Il jeta un coup d'œil sur sa droite et rencontra le regard doux et confiant de son ami, dénué de toute moquerie. Il regarda à nouveau brusquement ses pieds, puis releva la tête, croisant le regard si particulier de Kakashi. Il eut un sourire et pencha légèrement la tête sur la droite, fixant son mentor droit dans les yeux.

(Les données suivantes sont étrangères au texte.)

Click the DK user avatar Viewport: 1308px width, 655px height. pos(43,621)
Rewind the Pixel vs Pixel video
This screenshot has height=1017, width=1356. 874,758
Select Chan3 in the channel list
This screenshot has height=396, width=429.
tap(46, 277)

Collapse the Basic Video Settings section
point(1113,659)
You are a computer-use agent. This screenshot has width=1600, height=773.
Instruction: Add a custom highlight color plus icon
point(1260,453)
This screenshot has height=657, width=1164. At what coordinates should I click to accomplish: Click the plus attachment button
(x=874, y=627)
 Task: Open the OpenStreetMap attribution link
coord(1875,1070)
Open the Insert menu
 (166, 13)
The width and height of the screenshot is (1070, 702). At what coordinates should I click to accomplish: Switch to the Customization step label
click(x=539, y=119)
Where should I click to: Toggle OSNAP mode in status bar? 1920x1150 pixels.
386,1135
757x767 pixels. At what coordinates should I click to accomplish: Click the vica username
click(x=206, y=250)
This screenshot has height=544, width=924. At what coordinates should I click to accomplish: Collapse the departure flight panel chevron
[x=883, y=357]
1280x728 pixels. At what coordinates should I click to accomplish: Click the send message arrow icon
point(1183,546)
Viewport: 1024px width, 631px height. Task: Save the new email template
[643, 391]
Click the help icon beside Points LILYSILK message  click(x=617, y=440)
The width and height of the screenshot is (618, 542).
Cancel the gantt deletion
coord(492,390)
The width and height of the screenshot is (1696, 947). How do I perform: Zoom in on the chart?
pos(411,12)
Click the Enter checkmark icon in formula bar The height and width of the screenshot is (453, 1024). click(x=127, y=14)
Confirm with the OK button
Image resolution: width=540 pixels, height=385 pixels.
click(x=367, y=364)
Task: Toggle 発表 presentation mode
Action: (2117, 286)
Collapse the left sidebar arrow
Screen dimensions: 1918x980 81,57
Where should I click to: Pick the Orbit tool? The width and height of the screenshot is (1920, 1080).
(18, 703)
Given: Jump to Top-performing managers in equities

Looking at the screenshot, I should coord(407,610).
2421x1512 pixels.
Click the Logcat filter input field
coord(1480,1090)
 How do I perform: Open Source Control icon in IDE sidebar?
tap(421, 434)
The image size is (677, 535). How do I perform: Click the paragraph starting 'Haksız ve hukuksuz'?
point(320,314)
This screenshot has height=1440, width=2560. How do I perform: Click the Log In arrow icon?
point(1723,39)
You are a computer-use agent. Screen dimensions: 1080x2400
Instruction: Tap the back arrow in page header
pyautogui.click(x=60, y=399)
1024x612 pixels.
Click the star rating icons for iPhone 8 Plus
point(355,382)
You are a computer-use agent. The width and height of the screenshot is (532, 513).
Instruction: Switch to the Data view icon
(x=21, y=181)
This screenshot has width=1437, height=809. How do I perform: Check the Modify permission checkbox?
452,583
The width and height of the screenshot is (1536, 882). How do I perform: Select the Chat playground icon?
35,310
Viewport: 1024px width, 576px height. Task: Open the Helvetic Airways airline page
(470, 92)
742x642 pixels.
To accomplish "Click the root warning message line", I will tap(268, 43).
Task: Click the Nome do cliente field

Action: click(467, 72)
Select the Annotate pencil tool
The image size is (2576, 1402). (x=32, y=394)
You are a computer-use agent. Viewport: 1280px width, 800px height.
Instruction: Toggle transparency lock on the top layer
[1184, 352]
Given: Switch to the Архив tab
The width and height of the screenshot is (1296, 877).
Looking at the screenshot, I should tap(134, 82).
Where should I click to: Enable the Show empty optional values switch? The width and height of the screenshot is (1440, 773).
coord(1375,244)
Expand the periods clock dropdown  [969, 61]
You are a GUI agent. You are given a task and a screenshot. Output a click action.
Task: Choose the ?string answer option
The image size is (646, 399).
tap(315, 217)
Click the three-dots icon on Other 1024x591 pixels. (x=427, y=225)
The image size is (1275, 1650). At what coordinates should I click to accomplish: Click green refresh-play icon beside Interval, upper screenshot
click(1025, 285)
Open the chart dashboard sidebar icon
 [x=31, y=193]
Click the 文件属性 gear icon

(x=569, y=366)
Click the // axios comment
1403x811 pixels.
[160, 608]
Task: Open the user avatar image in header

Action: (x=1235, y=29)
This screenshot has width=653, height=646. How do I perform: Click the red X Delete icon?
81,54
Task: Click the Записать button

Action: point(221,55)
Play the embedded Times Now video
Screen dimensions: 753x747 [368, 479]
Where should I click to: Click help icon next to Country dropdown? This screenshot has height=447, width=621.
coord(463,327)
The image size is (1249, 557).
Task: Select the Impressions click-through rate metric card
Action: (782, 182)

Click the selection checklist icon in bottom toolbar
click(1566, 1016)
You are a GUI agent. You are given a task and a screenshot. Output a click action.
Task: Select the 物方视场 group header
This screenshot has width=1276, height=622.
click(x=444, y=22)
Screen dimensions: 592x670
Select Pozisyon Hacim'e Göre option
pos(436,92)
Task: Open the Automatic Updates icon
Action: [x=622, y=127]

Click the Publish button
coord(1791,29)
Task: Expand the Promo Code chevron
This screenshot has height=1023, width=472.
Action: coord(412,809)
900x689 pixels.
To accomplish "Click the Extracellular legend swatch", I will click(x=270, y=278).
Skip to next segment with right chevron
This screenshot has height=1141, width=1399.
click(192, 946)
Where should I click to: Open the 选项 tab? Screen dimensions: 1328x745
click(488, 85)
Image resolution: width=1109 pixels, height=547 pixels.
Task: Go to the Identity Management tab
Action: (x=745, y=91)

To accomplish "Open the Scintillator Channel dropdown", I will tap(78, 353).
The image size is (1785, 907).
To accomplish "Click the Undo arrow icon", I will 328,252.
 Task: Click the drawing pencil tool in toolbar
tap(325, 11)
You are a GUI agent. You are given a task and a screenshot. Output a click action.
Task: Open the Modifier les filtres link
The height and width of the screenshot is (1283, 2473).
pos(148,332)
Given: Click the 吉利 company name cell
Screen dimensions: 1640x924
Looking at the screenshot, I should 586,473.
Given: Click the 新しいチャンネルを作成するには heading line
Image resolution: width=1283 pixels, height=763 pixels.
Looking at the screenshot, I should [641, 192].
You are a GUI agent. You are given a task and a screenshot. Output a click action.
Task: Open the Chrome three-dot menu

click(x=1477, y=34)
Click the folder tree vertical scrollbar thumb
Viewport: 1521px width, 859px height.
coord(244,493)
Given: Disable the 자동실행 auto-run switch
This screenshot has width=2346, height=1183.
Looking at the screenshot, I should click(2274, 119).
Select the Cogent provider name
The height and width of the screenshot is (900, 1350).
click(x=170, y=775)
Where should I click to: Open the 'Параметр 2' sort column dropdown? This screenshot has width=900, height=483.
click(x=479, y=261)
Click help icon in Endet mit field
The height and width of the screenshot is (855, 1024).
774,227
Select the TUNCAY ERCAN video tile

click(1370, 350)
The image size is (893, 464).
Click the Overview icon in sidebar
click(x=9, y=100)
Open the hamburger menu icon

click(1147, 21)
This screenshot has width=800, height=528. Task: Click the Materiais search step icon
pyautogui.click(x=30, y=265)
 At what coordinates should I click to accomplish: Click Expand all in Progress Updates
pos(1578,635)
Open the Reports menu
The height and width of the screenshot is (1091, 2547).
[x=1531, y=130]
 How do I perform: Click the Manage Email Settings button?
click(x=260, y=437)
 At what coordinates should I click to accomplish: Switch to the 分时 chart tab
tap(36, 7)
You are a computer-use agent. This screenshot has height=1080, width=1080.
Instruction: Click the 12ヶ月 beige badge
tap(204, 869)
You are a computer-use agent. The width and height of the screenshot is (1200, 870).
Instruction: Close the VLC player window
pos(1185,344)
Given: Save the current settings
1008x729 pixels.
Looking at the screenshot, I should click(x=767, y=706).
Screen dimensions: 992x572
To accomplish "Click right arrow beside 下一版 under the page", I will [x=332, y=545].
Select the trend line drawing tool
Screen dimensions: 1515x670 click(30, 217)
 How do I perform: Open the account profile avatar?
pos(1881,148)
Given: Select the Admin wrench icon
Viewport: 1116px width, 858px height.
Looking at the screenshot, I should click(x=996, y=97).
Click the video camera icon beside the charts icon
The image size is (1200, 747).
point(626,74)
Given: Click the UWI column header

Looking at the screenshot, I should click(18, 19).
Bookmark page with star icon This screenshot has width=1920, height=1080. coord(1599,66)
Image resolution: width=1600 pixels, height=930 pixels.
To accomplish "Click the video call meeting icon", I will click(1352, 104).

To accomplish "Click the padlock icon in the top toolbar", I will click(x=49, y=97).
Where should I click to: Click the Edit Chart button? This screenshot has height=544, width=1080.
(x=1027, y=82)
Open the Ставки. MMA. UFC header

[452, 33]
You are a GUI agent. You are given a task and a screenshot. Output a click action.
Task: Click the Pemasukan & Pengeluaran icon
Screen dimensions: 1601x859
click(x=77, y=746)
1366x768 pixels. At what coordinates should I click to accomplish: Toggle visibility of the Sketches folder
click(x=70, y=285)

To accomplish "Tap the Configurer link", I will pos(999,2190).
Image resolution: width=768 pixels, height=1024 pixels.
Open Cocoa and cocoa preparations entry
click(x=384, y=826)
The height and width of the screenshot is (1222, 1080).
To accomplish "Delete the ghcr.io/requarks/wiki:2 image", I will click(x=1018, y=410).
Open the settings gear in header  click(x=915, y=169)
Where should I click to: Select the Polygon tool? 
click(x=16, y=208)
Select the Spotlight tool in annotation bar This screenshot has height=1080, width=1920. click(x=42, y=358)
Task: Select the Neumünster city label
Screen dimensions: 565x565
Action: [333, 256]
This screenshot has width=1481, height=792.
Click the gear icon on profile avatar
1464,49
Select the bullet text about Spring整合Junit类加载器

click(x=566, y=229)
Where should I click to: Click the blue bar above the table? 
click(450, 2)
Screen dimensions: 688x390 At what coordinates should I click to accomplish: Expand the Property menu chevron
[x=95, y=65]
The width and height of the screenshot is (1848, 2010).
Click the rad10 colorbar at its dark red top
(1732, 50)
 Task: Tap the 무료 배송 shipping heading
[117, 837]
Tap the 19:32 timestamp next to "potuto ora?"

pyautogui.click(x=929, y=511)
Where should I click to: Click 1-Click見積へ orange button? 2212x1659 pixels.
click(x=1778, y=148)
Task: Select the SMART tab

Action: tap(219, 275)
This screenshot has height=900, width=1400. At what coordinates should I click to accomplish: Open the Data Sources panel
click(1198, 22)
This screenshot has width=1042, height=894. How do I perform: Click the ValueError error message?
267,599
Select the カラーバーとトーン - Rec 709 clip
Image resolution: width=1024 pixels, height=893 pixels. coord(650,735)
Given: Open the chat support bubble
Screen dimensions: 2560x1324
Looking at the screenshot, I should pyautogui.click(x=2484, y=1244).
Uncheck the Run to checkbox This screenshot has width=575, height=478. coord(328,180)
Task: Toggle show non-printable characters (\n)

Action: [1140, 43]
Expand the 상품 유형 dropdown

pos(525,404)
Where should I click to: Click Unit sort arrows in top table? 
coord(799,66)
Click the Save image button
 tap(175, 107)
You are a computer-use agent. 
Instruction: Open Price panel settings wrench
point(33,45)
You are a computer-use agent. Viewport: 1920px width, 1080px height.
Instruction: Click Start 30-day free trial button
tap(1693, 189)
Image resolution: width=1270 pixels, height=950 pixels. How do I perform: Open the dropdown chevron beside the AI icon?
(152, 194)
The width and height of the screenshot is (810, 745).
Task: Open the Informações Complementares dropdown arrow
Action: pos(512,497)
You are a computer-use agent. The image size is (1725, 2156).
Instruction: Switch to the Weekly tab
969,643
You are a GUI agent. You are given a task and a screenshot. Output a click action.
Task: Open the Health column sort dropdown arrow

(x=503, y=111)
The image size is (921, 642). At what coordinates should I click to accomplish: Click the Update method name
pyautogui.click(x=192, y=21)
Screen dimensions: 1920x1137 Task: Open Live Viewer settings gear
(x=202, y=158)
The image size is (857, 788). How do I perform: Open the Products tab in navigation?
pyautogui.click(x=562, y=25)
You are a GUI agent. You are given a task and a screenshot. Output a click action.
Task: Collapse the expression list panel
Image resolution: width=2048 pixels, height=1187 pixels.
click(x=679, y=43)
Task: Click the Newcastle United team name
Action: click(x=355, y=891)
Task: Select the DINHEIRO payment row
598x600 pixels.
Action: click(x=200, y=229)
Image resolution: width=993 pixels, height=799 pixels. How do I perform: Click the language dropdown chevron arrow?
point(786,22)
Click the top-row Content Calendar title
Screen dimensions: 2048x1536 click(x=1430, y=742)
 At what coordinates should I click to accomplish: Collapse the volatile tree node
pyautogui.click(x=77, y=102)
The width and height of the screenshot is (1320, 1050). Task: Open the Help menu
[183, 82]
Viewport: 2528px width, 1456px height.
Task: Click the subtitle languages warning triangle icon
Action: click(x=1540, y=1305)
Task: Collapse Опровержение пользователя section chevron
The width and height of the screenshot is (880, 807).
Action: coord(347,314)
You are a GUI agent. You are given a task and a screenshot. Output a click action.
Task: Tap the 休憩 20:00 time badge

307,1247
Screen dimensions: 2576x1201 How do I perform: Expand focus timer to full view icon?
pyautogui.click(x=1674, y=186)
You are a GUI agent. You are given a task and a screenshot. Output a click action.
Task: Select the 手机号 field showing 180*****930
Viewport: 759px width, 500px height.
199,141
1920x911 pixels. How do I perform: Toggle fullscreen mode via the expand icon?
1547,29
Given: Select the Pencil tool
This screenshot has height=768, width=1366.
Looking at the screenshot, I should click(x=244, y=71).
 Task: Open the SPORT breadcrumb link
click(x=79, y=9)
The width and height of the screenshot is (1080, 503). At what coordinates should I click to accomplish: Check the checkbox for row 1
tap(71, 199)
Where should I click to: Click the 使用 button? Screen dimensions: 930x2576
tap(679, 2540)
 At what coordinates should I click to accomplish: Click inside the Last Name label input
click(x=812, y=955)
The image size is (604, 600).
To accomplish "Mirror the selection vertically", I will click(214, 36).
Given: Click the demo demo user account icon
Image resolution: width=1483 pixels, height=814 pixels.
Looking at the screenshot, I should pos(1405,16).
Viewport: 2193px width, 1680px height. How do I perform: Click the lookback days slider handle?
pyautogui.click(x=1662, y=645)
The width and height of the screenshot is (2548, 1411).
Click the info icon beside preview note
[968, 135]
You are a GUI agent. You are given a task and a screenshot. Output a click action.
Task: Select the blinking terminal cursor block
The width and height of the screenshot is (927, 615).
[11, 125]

« Moi aussi je t'aime bien, Kakashi. »

Puis il tendit le bras vers celui de l'autre homme, qui en ouvrit également l'œil gauche de surprise en reculant, méfiant. Naruto, saisi à son tour, s'arrêta net.

« Beaucoup, même. »

Yamato s'avança doucement vers son ami sous les yeux exorbités des deux adolescents, derrière eux. Naruto saisit brutalement le bras de Sakura qui se libéra sèchement.

« Heu… Tenzō ?

– Kakashi ? »

L'autre homme, un sourire charmeur aux lèvres, tête légèrement inclinée, s'avançait toujours vers lui qui commençait à se demander comment se sortir de là.

Oh… ça craint !

Il recula pour heurter le mur d'une maison, et dévisagea Yamato qui posa une main très près – trop près – de son visage et se pencha suffisamment vers lui pour qu'il sente son haleine mentholé et la chaleur de son corps. Il se pétrifia. La présence de Tenzō pouvait décidément vraiment être envahissante. Il dégageait beaucoup de chaleur, ce garçon ! Après un long échange de regards, le jeune homme éclata de rire en reculant.

« On ne me la fait pas à moi, Kakashi ! Aller, ces ramens. C'est le chef qui invite, cette fois ! »

Trois regards stupéfaits suivirent le pas dansant de Yamato, particulièrement satisfait de sa prestation. Kakashi hocha le visage.

Naruto gloussa et les trois compagnons se précipitèrent vers le restaurant, à la suite du capitaine honoraire de l'équipe.